A nonprofit organization has a purpose other than turning a profit—but that doesn’t mean nonprofits aren’t profitable. If nonprofits weren’t viable, revenue-creating entities, they wouldn’t be able to pay their bills and wouldn’t exist.
The key difference between a nonprofit and a for-profit is that with a nonprofit, no proceeds generated by the organization benefit any individual.
Instead, all proceeds are invested into the organization to further its reach, used as donations to a charitable cause, or used in a way that benefits the public.
So how is a nonprofit able to pay its employees? The basic premise is fairly simple: all wages, like in any other business, are considered an expense. If a nonprofit requires employees, the employees’ wages are simply costs of doing business.
Determining Who Should Be Paid
Nonprofits often make use of volunteers, but it’s both common and practical to have paid staff as well. Paid employees can include both regular staff and those in leadership positions, such as CEOs and executive directors. Board members, however, are typically volunteers. Board members may be reimbursed for board-related expenses, such as travel, but they usually should not receive compensation.
Occasionally, however, a board member might also be a paid employee or might provide a contracted service, such as legal advice. Because of the potential for conflict of interest, these situations are best avoided when possible. However, this isn’t always realistic or practical, particularly for small nonprofits just starting out. In these cases, nonprofits should, of course, provide compensation for services received, but the nonprofit should take a few extra steps as well.
- Board members receiving compensation for employee or contracted services should recuse themselves from any votes or decisions related to their own contract, position, fee or salary.
- All votes related to such contracts, positions, fees or salaries should be documented diligently.
- The choice to contract a board member’s services instead of the services of comparable non-members should be justified and documented (such as with competing quotes or bids from non-member contractors).
Ideally though, if a board member wants to move into a paid position in the nonprofit, they would typically resign from the board before applying for the paid position.
Once you’ve determined whom to pay, it’s necessary to determine a wage or salary. The IRS guidelines for compensation (found in Schedule J for Form 990) are somewhat vague, noting that wages or salary should be “reasonable” and not “excessive.” So how do you determine what is reasonable?
There are a few key factors to consider when calculating a reasonable salary.
- Wage laws: Nonprofits are subject to the same wage laws as for-profit companies. This means you’ll need to pay the higher of federal or state minimum wage, as well as any overtime, insurance or other compensation required by state and federal laws.
- Job description: Salary should be in line with typical salaries for the particular job. What services are provided?
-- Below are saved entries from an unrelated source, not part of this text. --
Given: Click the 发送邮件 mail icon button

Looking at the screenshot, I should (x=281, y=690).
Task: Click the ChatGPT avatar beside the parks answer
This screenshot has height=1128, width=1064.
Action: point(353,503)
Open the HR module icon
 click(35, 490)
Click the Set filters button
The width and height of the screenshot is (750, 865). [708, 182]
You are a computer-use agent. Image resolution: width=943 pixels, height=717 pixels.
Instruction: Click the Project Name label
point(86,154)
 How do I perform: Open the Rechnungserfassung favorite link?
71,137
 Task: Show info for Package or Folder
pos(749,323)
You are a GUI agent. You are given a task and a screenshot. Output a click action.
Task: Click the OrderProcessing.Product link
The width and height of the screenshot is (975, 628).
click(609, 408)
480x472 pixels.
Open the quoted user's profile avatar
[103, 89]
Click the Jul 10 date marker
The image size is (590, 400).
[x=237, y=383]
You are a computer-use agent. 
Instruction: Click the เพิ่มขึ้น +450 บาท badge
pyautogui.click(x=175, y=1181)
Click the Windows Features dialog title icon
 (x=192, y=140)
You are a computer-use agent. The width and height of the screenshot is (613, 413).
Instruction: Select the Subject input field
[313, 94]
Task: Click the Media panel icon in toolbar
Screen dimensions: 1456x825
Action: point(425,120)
How many hours are worked? What do comparable businesses in the area pay employees for similar services?
- Background: Significant experience, specialized skills or extensive education can all justify higher salaries. Note that the reverse is true as well. If someone has little or no experience, a high salary may need more justification if called into question by the IRS.
- Budget: Salaries shouldn’t be grossly out-of-line with the budget of the nonprofit. For example, a $20K annual salary may be reasonable based on job description, but if the charity only brings in $25K a year, the IRS may consider this figure much less “reasonable.”
Using the above factors, you should be able to calculate a reasonable salary and document your rationale. It’s also a good idea for the board to approve salaries each year, even if no changes are being made so that there’s a consistent record of oversight.
Salary Practices to Avoid
In addition to following good practices for calculating salary, it’s also useful to note some potential missteps that could draw negative attention. In particular, the IRS is not fond of salary calculations based on incentives or percentages.
- Incentive-based pay: Incentives, such as bonuses and commissions, are common in the for-profit world, especially for executives. However, the IRS much prefers fixed wages or salaries for nonprofit employees. The IRS keeps a close eye on any incentive-based pay to ensure it’s truly reasonable and not simply a cover for private, individual benefit.
- Percentage-based pay: Some nonprofits consider offering salaries that reflect a percentage of funds raised or investment income earned. As noted above, however, salaries should be carefully researched, calculated and well-documented to reflect the services rendered, hours worked, expertise offered, and comparable salaries of similar positions in the area. Matching salary to the fluctuations of money coming into the nonprofit would not meet any of these criteria. And much like incentive-based pay, fluctuating salaries invite scrutiny due to their potential for abuse.